A Novel Approach for the Treatment of T Cell Malignancies: Targeting T Cell Receptor Vβ Families

Round 1

Reviewer 1 Report

The manuscript (ID): Vaccines-925989, submitted by Wang et al., entitled as “A novel approach for the treatment of T cell malignancies: targeting T cell receptor Vβ families” which demonstrated the concept that TCR Vβ family specific T cell lysis could be achieved by using a novel combination of cell-antibody platform toward the targeting of T cell malignancies without substantial immune compromise, and the manuscript has the outstanding interests in the fields. The manuscript has concisely stated and well written as well. However, I have the following minor concerns.

1. Introduction could be improved to give better shape.
2. At page-4, line 122, please replace 105 cells/ml with 10⁵ cells/ml and maintain throughout the manuscript.
3. It is not clear that how many mice were used to conduct in vivo Please clarify it in the manuscript under the section of MM (In vivo studies).
4. As I understood, the authors have tried to see the cytolytic function of CD64 IR T cells against TCR Vβ families and they evaluated only for Vβ12 and/or Vβ8 families. The majority of IFN-γ producing CD4⁺and CD8⁺ T-lymphocytes are highly associated with higher frequencies of both T-cells expressing Vβ12 chain though they are also associated with expression of other TCR Vβ chains. So, why authors didn’t try to evaluate other monoclonal antibodies specific against other TCR Vβ families? Clinical trials are necessary to prove this concept fully in the treatment of T cell malignancies– Did authors have plan to conduct clinical trial? Please update it in conclusion.
5. In all figures (1, 2 and 3), the legends are too small to see or read out that also cause difficulty to see the statistical analysis as well. Please check and update.

Author Response

Please see the attachment.

Author Response File: Author Response.pdf

Reviewer 2 Report

Wang et al. showed that a novel approach for the treatment of T cell malignancies by engineering T cell expressing CD64 receptor. This CD64-IR has high affinity to Fc domain of Vbeta antibody and directs this mAb to T cell malignancies. This study is quite interesting and novel. However, few problems need to address.

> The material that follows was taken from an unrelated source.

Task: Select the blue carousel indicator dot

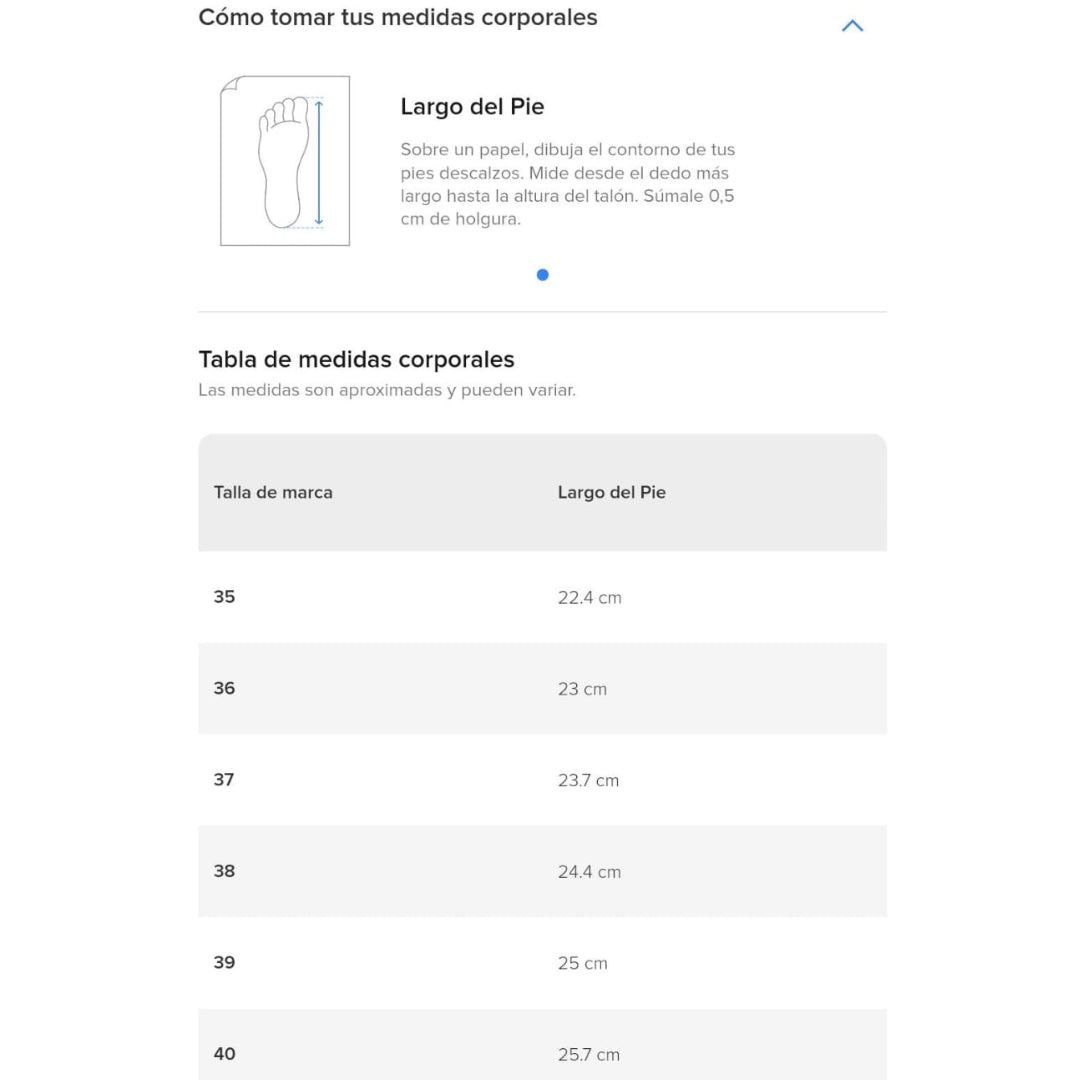Action: (x=542, y=275)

1. The background of CD64 is not enough in Introduction section, which makes reader hard to read.
2. The description of Fig. 2D and 2E is quite simple. For TCR Vbeta detecton by NGS, the labeling and explain for Fig. 2E is hard to understand. Moreover, there is no description for specimen collection, IRB and IHC for Fig. 2D and 2E in Method section.
3. The figure legend for Fig. 2E needs to clearly state. 
4. The resolution for Fig. 3 is quite low.
5. Fig. 1D showed the negative control CD64-dz. But there is no data in the entire study. Fig. 1E-1G should show the transduction efficiency of CD64-dz and the binding affinity between CD64-dz and Vb antibody.

Author Response

Please see the attachment.

Author Response File: Author Response.pdf

Round 2

Reviewer 2 Report

I think the sincerity in revisions made us acceptable of the manuscript.